Çiloğlu; "Zonguldaklı madencilere ve TTK’ya dil uzatamaz’ Çiloğlu; "Zonguldaklı madencilere ve TTK’ya dil uzatamaz’

Türkiye Taşkömürü Kurumu (TTK) Amasra Müessesesine ait maden ocağında 14 Ekim 2022'de meydana gelen ve 43 işçinin hayatını kaybettiği maden faciasıyla ilgili 5. duruşmada 7'si tutuklu 23 sanığın yargılanmasına devam ediliyor. 3 gün sürmesi beklenen duruşmada mahkeme heyeti, aralarında tahlisiye ekiplerinin de yer aldığı madencilerin olayla ilgili beyanlarını dinliyor.
Bartın Cumhuriyet Başsavcılığı tarafından hazırlanan 195 sayfalık iddianamenin, Bartın Ağır Ceza Mahkemesince kabul edilmesiyle başlayan davanın 5. duruşması bugün başladı. Bartın Adliyesi'nde özel olarak oluşturulan salondaki başlayan ve 3 gün sürecek olan duruşmaya, tutuklu ve tutuksuz sanıklar, müştekiler, patlamada hayatını kaybedenlerin yakınları ile tarafların avukatları katıldı. Adliye içerisinde ve çevresinde yoğun güvenlik tedbirlerinin alındığı duruşmada Türkiye Taş Kömürü Kurumu'nun farklı müesseselerinde görev yapan ve kurtarma çalışmalarına katılan tahlisiye ekiplerinin de yer aldığı toplam 60 madenci tanık sıfatı ile olay gecesi ve sonrasında yaşananları anlatıyor.

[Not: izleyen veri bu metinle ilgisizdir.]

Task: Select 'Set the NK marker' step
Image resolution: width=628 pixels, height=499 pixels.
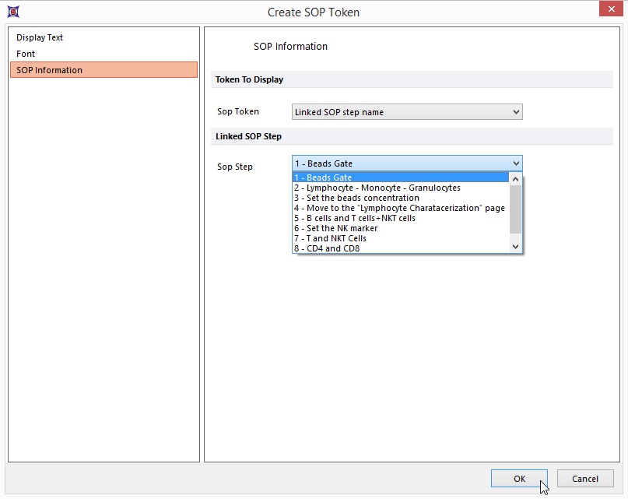Action: (x=335, y=228)
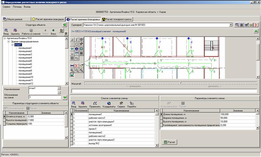Click Ввод in the Структура объекта toolbar
Image resolution: width=261 pixels, height=157 pixels.
pos(6,31)
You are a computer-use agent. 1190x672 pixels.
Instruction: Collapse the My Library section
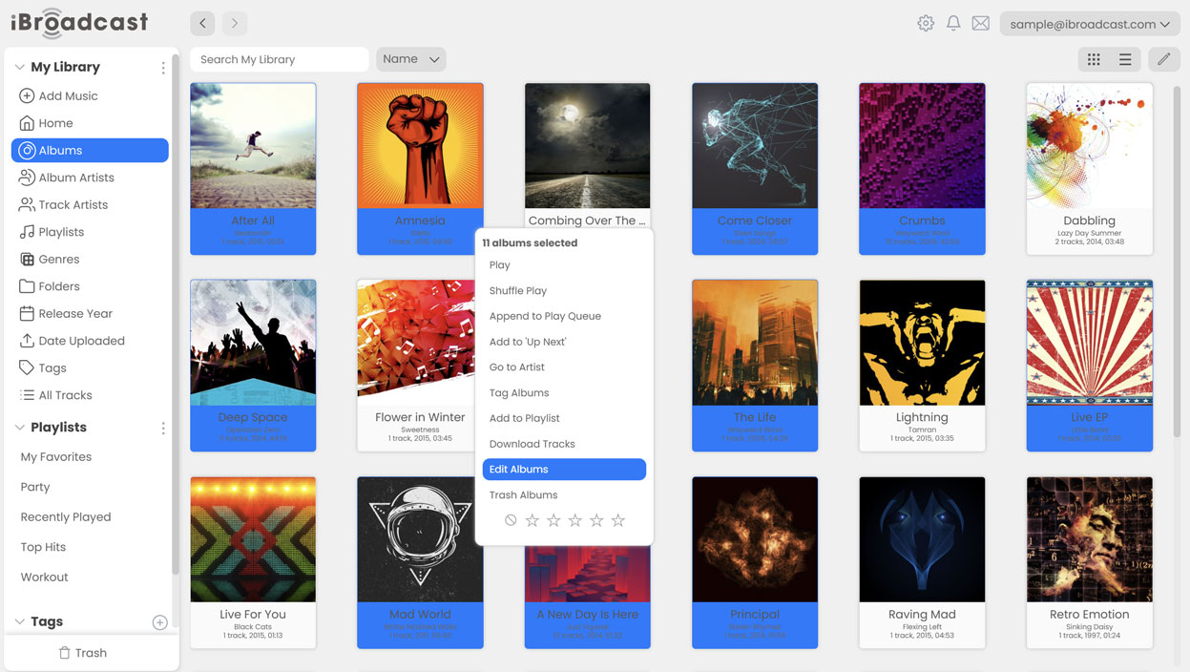tap(20, 67)
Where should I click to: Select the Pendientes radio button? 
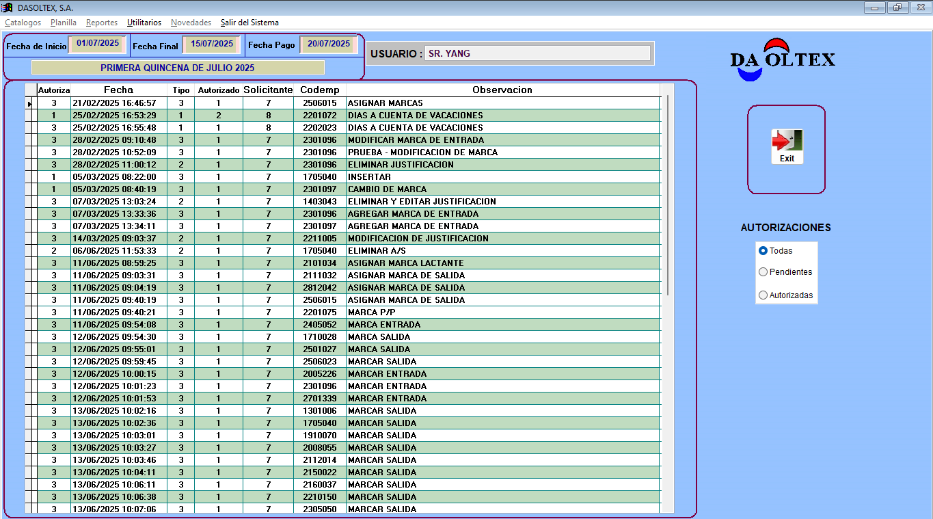(763, 272)
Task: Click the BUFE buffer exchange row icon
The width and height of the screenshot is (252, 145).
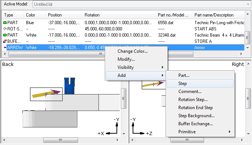Action: 5,41
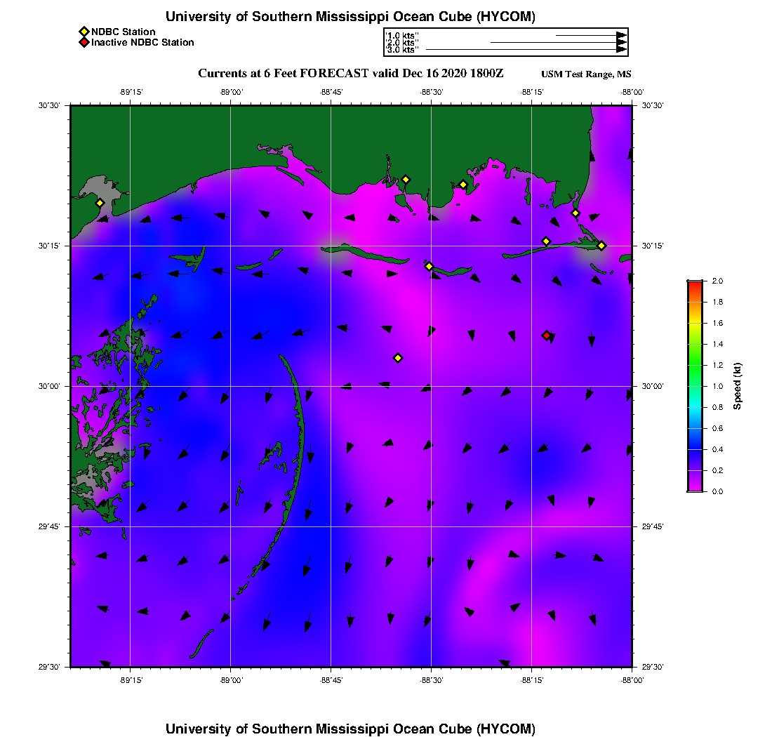Click the NDBC station on the barrier island
Image resolution: width=772 pixels, height=737 pixels.
click(x=429, y=266)
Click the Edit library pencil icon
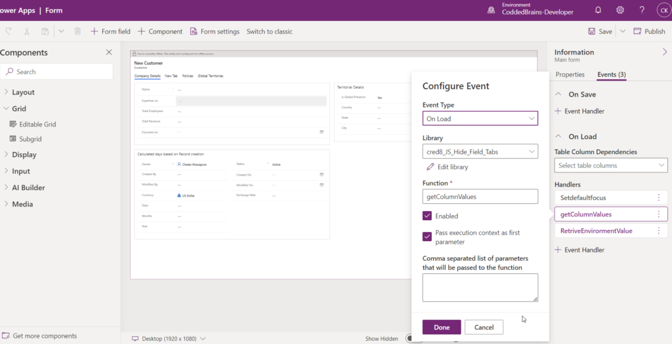 [x=430, y=167]
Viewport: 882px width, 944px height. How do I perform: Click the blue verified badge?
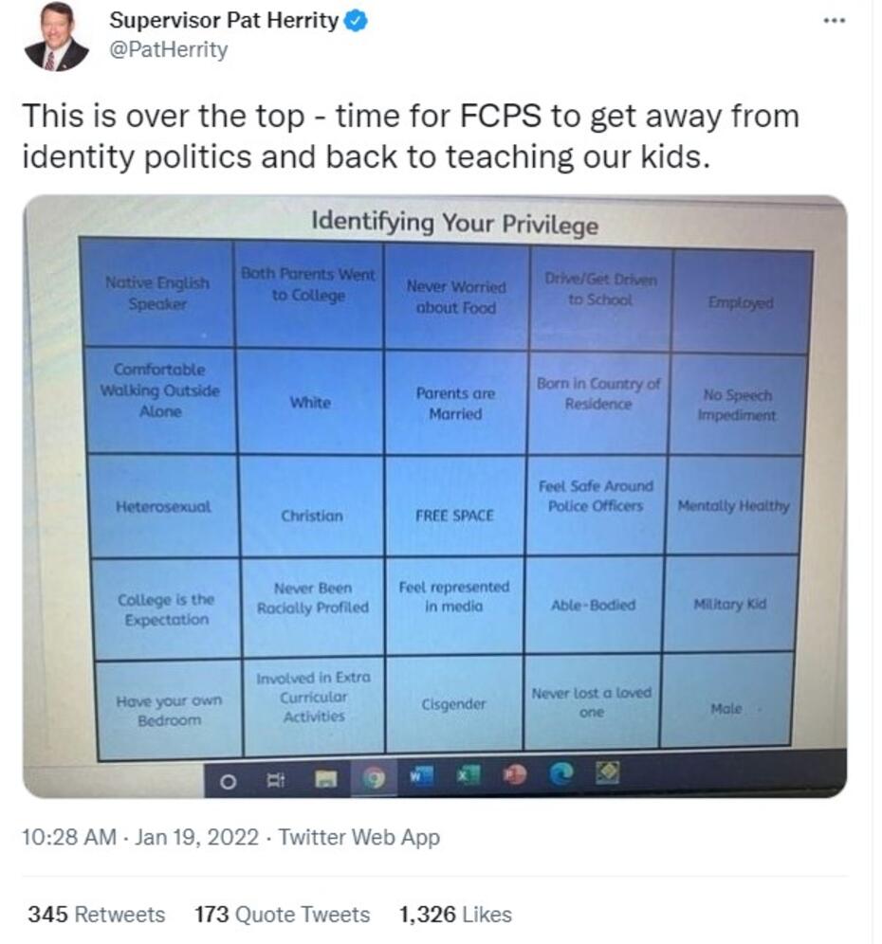pyautogui.click(x=355, y=20)
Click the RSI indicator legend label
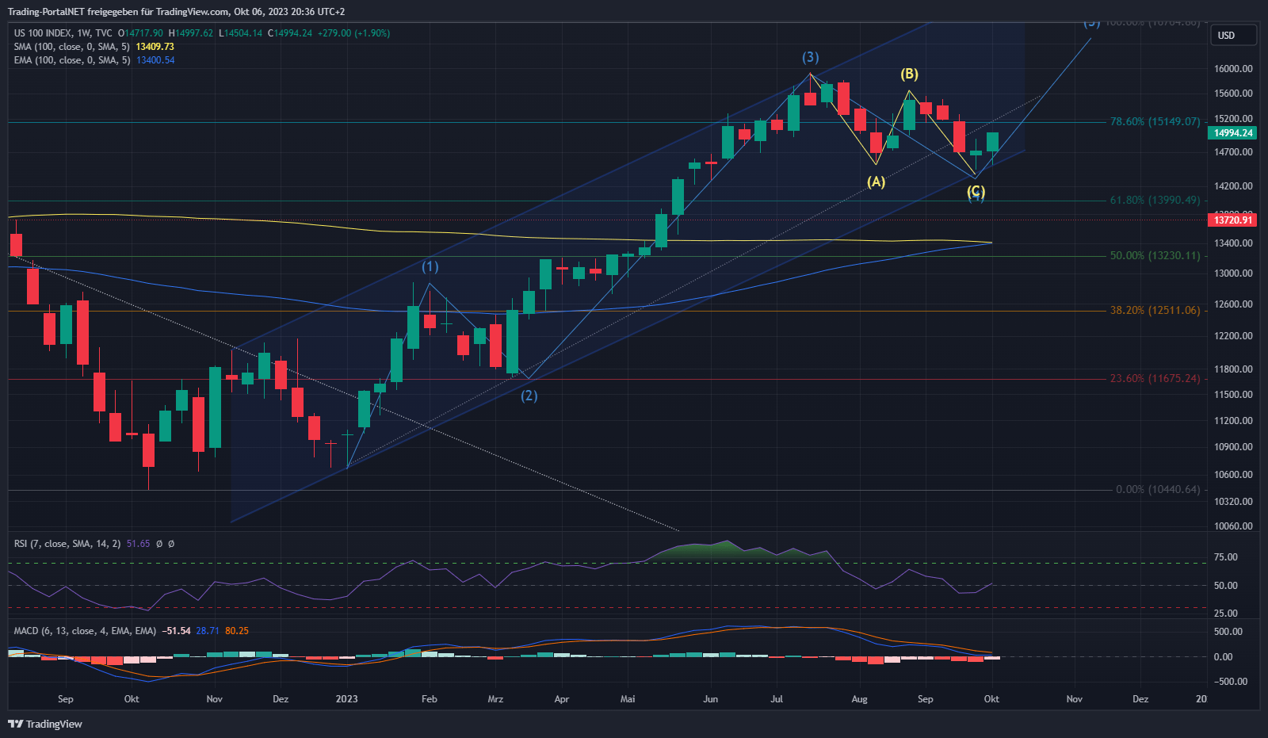Image resolution: width=1268 pixels, height=738 pixels. click(67, 544)
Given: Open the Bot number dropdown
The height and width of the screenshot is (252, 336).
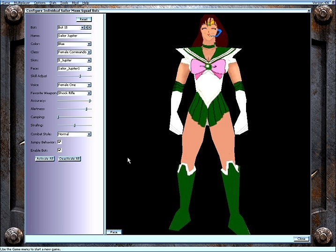Looking at the screenshot, I should (x=82, y=28).
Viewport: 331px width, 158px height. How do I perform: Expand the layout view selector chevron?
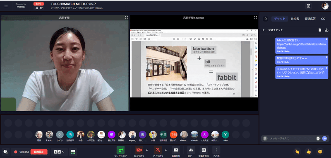click(63, 152)
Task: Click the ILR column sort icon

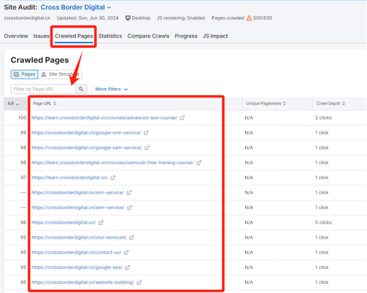Action: (x=17, y=104)
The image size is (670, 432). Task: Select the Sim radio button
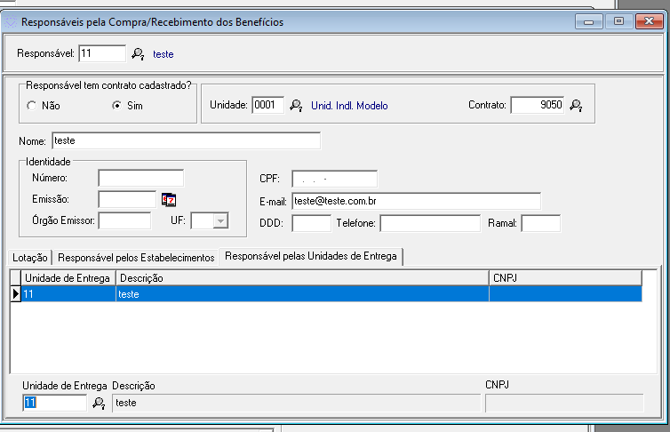click(116, 106)
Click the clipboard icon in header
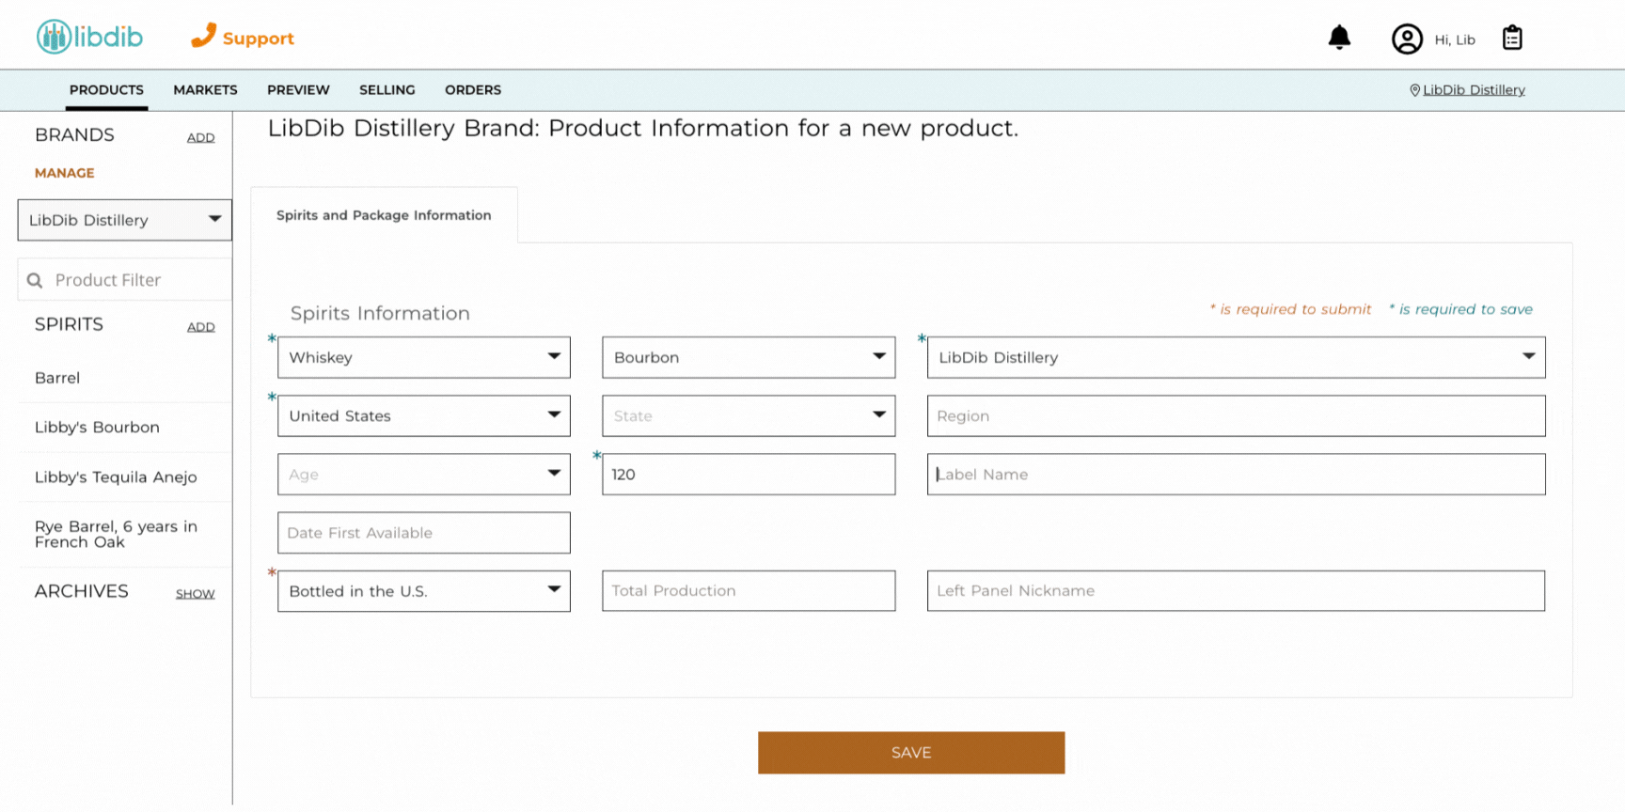This screenshot has width=1625, height=812. (x=1512, y=38)
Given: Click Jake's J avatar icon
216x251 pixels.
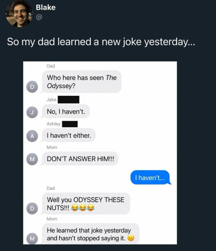Looking at the screenshot, I should (32, 113).
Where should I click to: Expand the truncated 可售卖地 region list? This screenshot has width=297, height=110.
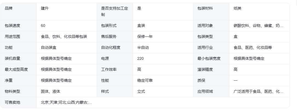(x=67, y=102)
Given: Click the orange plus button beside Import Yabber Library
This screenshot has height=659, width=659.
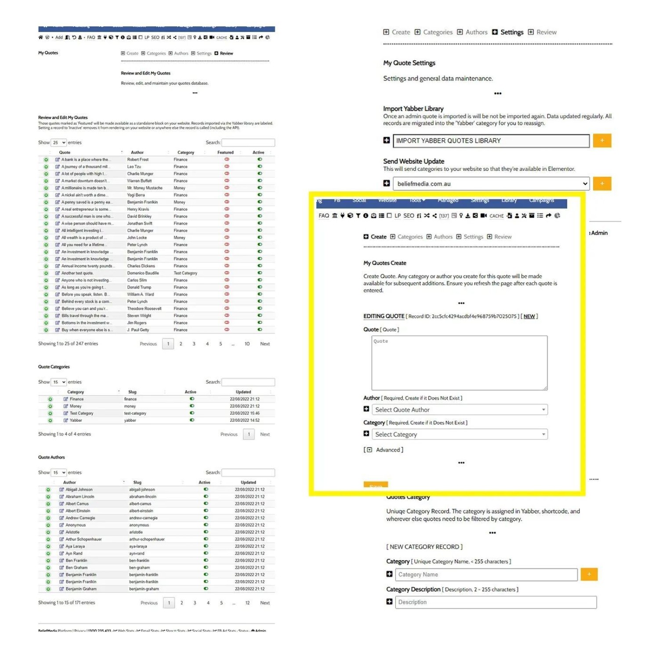Looking at the screenshot, I should (602, 141).
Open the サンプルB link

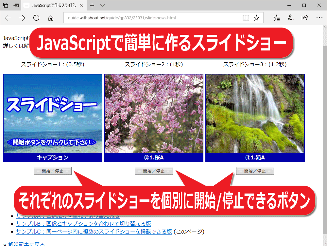coord(83,224)
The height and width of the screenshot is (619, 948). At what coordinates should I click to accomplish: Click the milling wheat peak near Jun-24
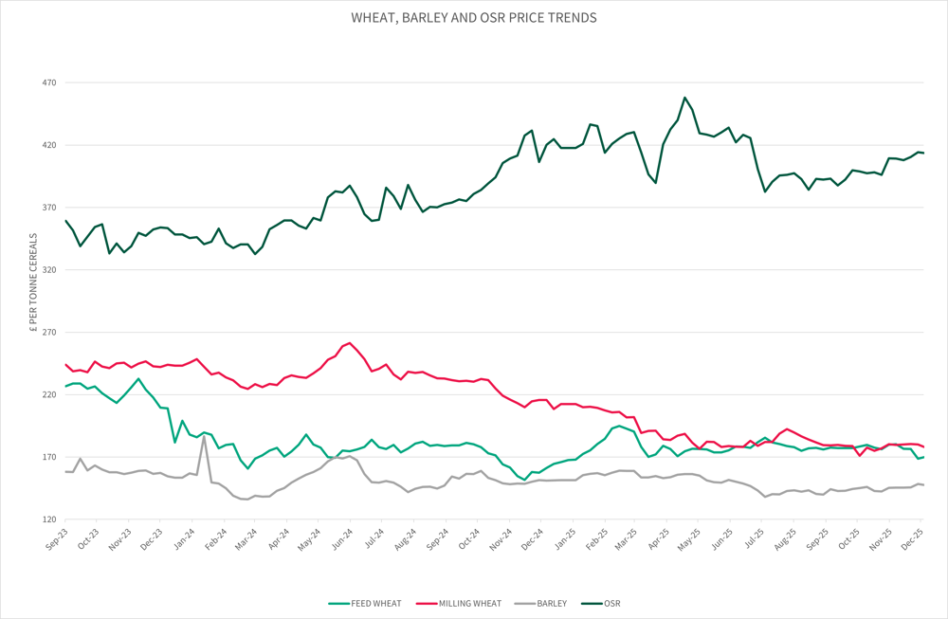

''Gaz oranı yükselince maden ocağından çıktık''
Tahlisiye ekibinde görevli olan ve Maden Mühendisi Abdullah Sekme, 'Daire başkanının haber verilmesiyle 19.30 gibi Amasra'ya geçtik. İçeride ekipler olduğu için 23.00 gibi ocağa girdik. Gazın yükselmesiyle 03.00 gibi ocaktan çıktık. Aşağıdan gelenler yoğun gazlı ve yangınlı bir ortam olduğunu söylüyorlardı. 1992 yılındaki patlamada da görevdeydim ama aşağı inmedim'' dedi.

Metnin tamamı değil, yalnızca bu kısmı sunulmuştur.